Why blame the journalist?
Why blame ANYBODY?
Nothing Sevigny said in the first interview was in any way factually inaccurate. It was all subjective and all couched in her own opinion. And it was funny and clever. It was a great read.
If she wanted to apologize to Will Scheffer and Mark V. Olsen? That's her choice as well, but it's not an apology that needed to be public. If everything is aces between them, Nikki will have a rich story arc next season. If there are bitter feelings? Maybe Nikki falls down a well.
I also don't quite get why Ausiello felt that he wanted to provide a forum for Sevigny to call out a fellow journalist. Certainly Ausiello has been accused of taking quotes out of context before. I'm suspecting he wasn't pleased when that happened. But when Sevigny blamed his colleague-in-arms for forcing her to say what she said, Ausiello didn't challenge the claim or ask for clarification.
So in exchange for page views, all Ausiello did was give an actress another outlet to to step away from being candid and from having an opinion, another place to back down, another place to transition from off-the-cuff and human to on-message and robotic.
Journalists like getting candid interviews. Readers like reading candid interviews. Celebrities don't like giving candid interviews, because they then have to apologize, which they do in boring, canned interviews, like Sevigny gave Ausiello.
Of course, celebrities aren't just apologizing for smart honesty. They're apologizing for stupid honesty as well. John Mayer gave a long interview to Rolling Stone [Amended: Playboy, actually] and he said some STUPID s***. He mixed it up with some ignorant s*** and some kinda inappropriate s*** about some other celebrities Mayer has known and loved. Everything in the interview was noxious and it made me think less of John Mayer as a person, but I wasn't offended and it didn't change the way I thought of him as a musician.
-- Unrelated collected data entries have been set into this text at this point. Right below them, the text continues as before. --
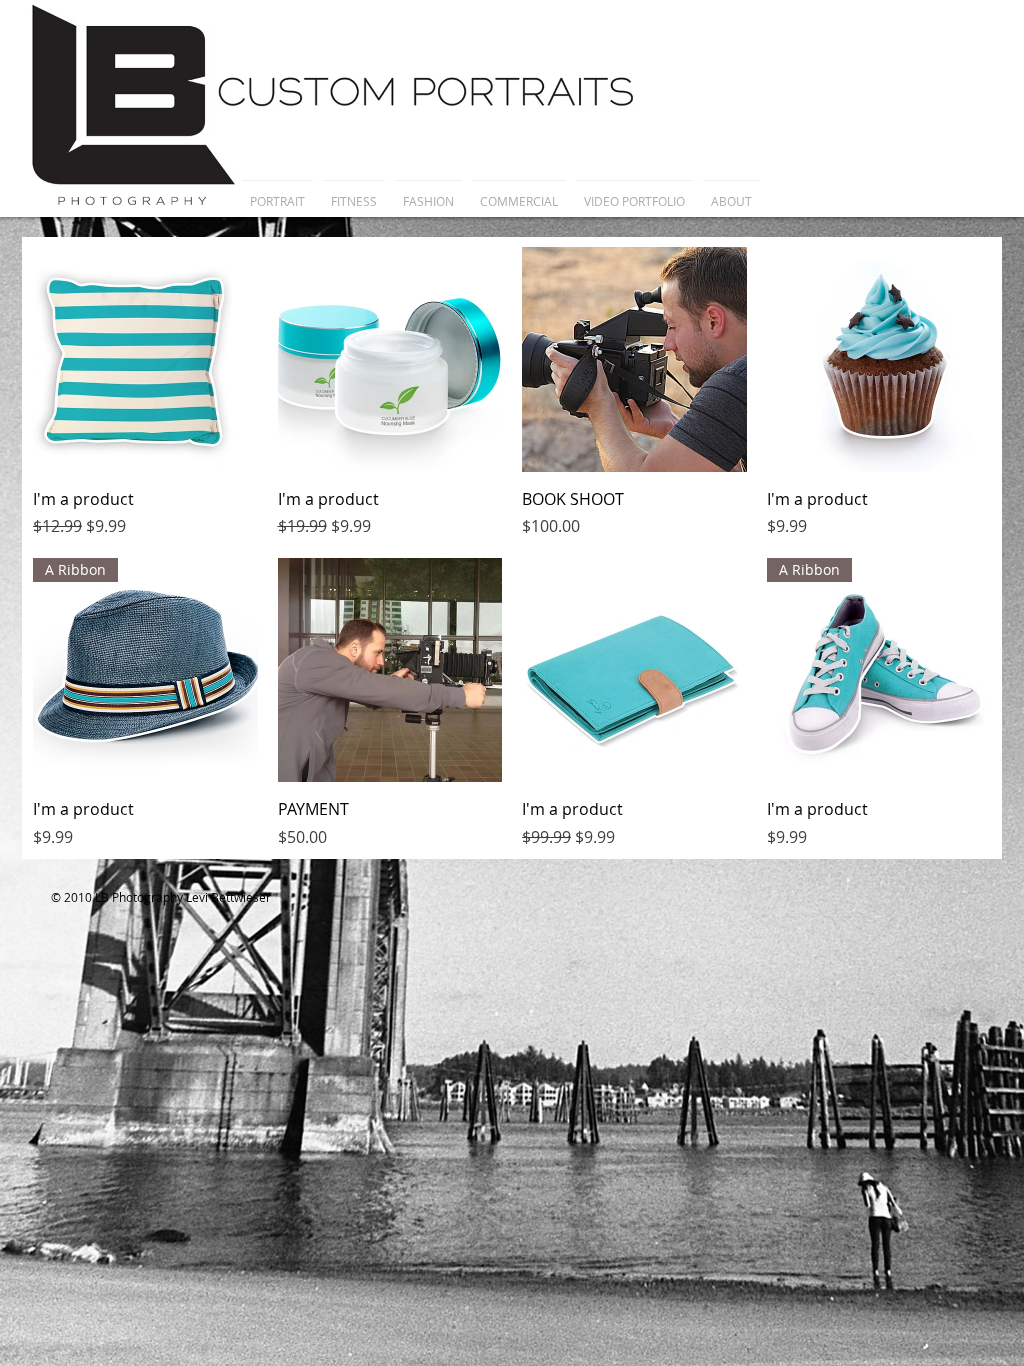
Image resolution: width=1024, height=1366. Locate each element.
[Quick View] (145, 359)
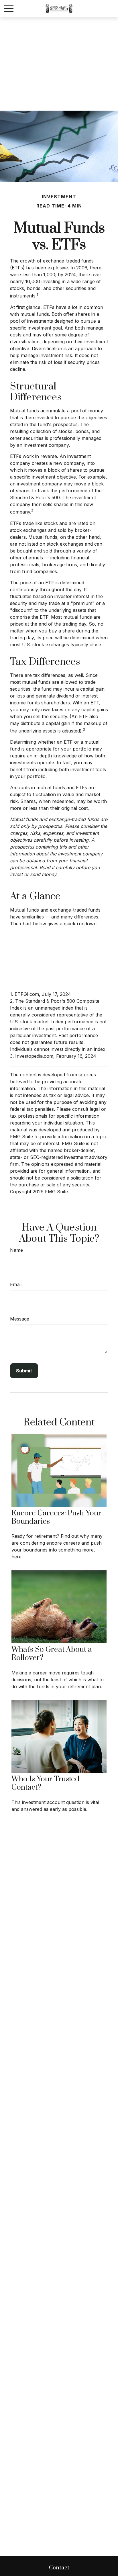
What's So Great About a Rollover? (51, 1654)
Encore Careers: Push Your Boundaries (56, 1517)
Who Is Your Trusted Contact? (45, 1783)
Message (19, 1319)
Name (16, 1250)
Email (15, 1284)
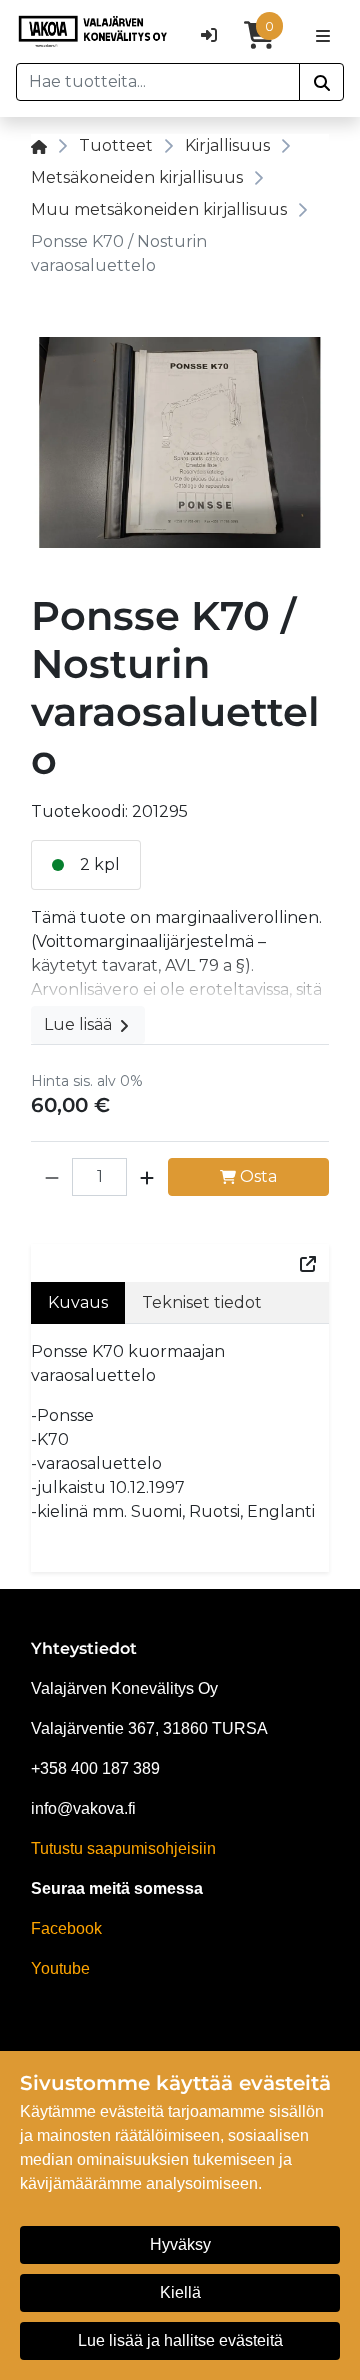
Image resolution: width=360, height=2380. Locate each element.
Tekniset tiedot (202, 1302)
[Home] (39, 145)
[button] (52, 1177)
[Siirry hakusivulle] (321, 82)
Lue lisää (80, 1024)
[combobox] (158, 82)
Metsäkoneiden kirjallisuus (137, 177)
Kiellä (180, 2292)
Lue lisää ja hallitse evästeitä (180, 2340)
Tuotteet (116, 145)
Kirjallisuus (227, 145)
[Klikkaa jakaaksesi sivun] (308, 1263)
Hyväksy (180, 2244)
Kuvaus (78, 1302)
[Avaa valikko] (323, 35)
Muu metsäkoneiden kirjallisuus (159, 209)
He may have needed to send flowers to Jennifer Aniston and Jessica Simpson, but he didn't need to apologize to me as a reader.
He did anyway.
And you can bet he won't give another interview like that any time soon.
And getting Chloe Sevigny to share her humble opinion on "Big Love" will now also be an impossibility.
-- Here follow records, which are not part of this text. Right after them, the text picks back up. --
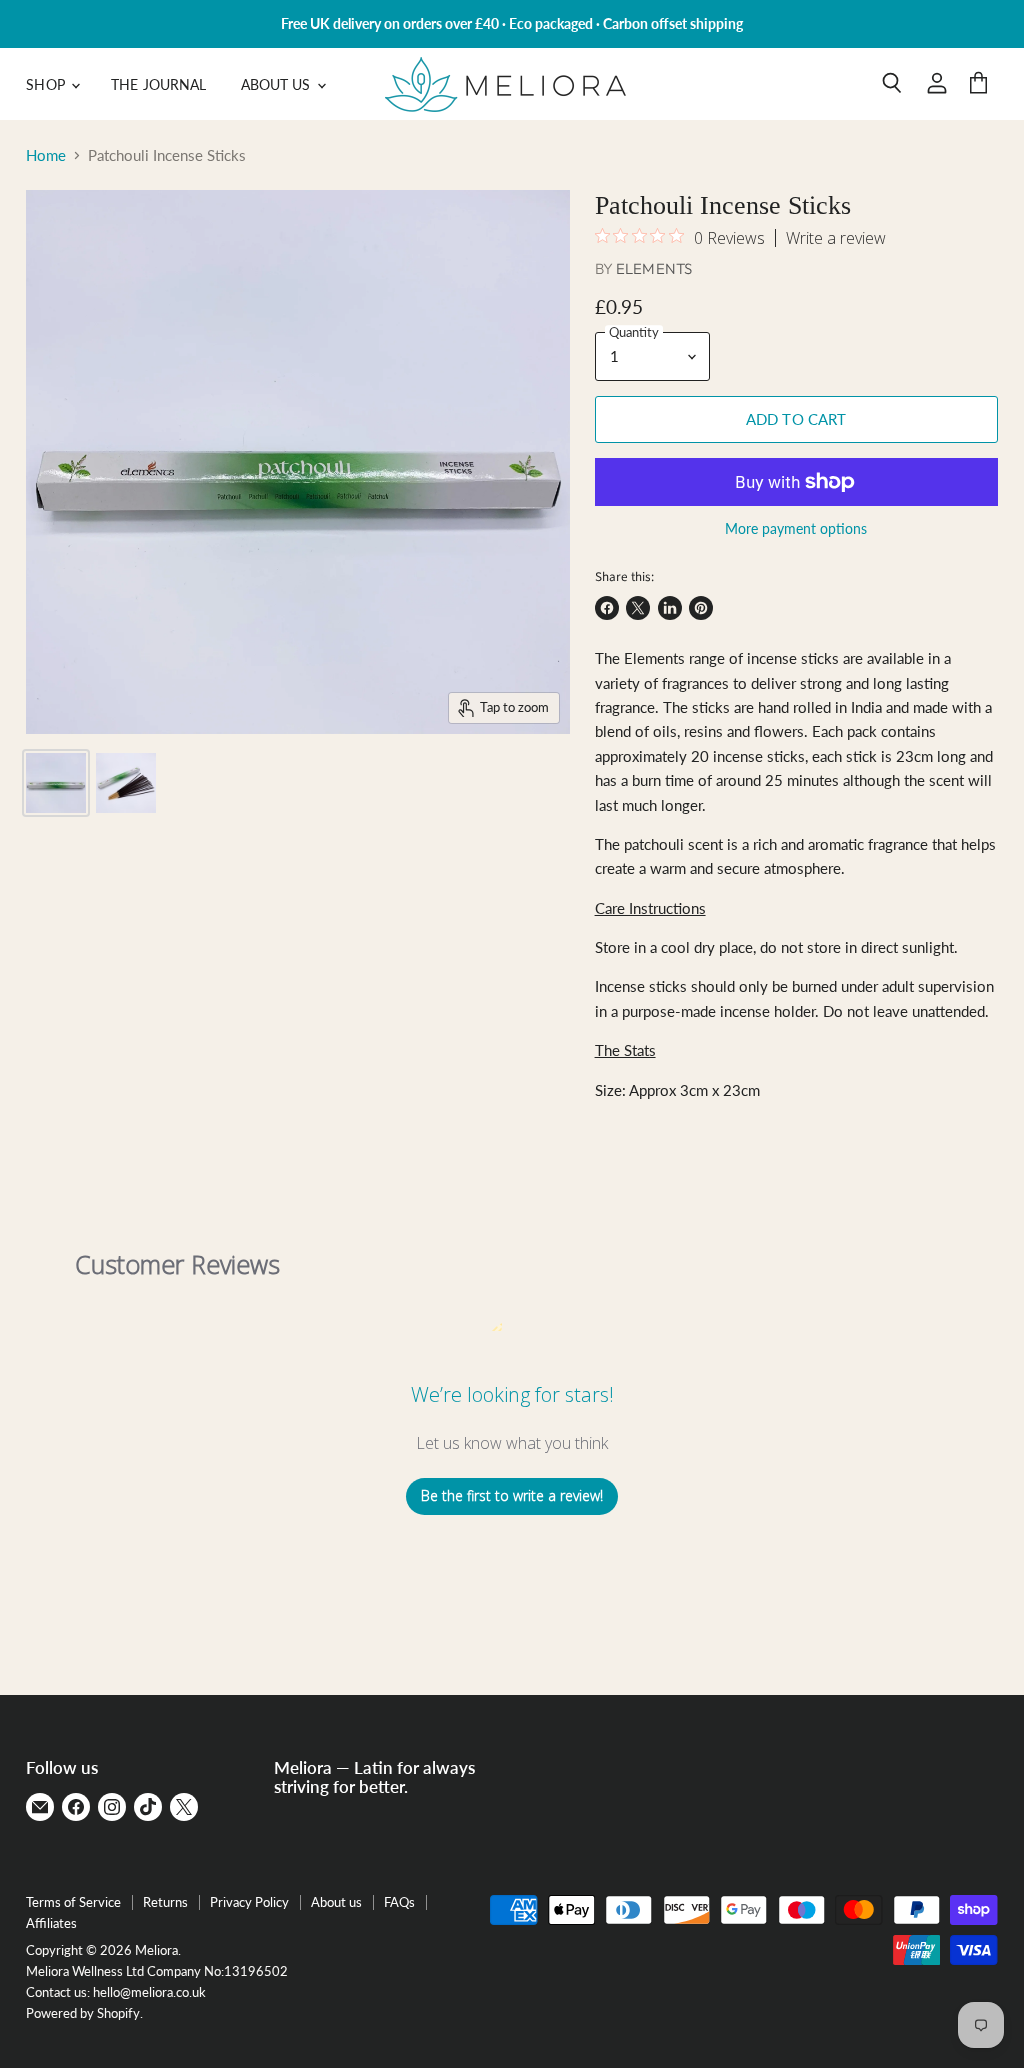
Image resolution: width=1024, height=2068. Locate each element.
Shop (47, 84)
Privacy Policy (249, 1902)
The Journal (159, 84)
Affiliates (51, 1923)
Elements (654, 268)
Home (46, 155)
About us (336, 1902)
The lesson Sevigny and Mayer are going to take away from this experience is: Don't Be Honest.
The lesson Sevigny and Mayer should be taking is: Consider your words, but say what you feel.
The contract between a reporter and a interview subject works like this: You make sure that you say what you actually think and we make sure that we write what you actually say.
When Mayer issued his apologize for being a moron, Sepinwall expressed concern to me that other celebrities will see this as a reason to muzzle themselves. My response was that there were so few celebrities who work beyond soundbytes that this won't change anything anyway. If you want good quotes, you talk to the writers and directors and producers and showrunners, the people with the power to say what they want to say without blowback, or at least with reduced blowback.
Sevigny apparently just forgot where she fits into that power structure and what she's allowed to be honest about. I doubt she'll make that mistake again.